META: This was a very bold choice to be the very first product released under the Gunn-headed DC Studio's new DC Universe. Clearly his forthcoming Superman film is an all-ages affair, but this is a hard-R cartoon rife with violence, sex, and the foulest of foul mouthed swearing.  It's clearly right in line with Peacemaker, and not too far off from the R-rated The Suicide Squad (both Gunn-written before taking on the the head of the studio) but it does signal that Gunn is not looking to mirror what Marvel is doing (except that Marvel is now very much in the Deadpool game which is not far off from Gunn's sensibilities).
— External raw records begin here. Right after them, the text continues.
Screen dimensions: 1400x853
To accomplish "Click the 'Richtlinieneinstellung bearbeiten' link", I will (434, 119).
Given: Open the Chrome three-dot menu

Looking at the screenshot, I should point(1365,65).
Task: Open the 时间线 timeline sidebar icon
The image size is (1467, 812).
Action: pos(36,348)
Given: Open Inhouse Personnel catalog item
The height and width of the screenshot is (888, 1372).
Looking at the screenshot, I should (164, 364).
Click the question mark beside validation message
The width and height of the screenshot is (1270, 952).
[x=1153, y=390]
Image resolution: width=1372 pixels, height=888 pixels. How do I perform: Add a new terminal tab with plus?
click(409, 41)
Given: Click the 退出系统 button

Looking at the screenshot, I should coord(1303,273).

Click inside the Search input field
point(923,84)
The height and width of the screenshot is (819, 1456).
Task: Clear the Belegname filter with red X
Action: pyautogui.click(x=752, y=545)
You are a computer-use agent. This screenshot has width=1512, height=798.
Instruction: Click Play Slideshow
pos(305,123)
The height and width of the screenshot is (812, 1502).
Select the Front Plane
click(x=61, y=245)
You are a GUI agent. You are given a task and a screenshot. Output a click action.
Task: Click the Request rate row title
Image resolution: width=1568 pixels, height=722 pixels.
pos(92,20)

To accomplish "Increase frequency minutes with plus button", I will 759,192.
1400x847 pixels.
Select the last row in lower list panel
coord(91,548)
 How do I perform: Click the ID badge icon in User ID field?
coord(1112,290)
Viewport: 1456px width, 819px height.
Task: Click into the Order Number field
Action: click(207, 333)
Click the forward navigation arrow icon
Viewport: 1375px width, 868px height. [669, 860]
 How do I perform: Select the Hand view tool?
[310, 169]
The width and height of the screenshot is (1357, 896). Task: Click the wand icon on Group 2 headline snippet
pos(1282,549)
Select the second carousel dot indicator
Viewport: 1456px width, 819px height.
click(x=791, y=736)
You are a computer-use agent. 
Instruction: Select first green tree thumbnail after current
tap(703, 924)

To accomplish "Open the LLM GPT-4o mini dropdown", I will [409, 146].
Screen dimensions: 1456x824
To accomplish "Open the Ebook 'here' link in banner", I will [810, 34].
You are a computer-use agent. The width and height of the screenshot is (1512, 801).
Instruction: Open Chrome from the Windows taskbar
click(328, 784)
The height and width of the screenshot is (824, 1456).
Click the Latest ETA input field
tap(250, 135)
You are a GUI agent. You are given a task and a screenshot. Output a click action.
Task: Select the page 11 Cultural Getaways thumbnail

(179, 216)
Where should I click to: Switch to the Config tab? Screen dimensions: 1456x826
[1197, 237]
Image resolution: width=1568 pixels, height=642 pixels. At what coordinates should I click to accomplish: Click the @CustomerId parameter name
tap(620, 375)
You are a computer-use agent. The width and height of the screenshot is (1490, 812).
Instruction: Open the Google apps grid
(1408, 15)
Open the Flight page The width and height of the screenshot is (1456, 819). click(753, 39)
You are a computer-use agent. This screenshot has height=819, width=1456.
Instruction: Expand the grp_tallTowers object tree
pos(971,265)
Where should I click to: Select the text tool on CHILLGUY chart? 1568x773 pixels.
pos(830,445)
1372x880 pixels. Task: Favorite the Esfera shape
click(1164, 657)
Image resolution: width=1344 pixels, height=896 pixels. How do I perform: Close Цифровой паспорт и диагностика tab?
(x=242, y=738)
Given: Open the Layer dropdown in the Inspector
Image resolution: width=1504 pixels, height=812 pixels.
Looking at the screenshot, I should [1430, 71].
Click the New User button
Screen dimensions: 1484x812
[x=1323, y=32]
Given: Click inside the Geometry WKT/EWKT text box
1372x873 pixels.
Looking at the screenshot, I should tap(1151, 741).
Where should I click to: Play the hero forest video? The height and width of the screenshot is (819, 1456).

The voice cast is phenomenal, with recognizable names all throughout. Of course, Viola Davis is back as Amanda Waller, Sean Gunn does double duty as G.I. Robot and making the Weasel's weird squeaks, Indira Varma plays The Bride, David Harbour is Frankenstein, Alan Tudyk hops over from voice work as  the boisterous thespian Clayface on Harley Quinn to be the much more sinister Dr. Phosphorous her, Zoe Chao plays Nina Mazursky, and Frank Grillo rounds out the main cast as Rick Flag Sr.  Guest voice actors include Steve Agee, Stephanie Beatriz, Michael Rooker, Peter Serafinowicz, and Linda Cardellini.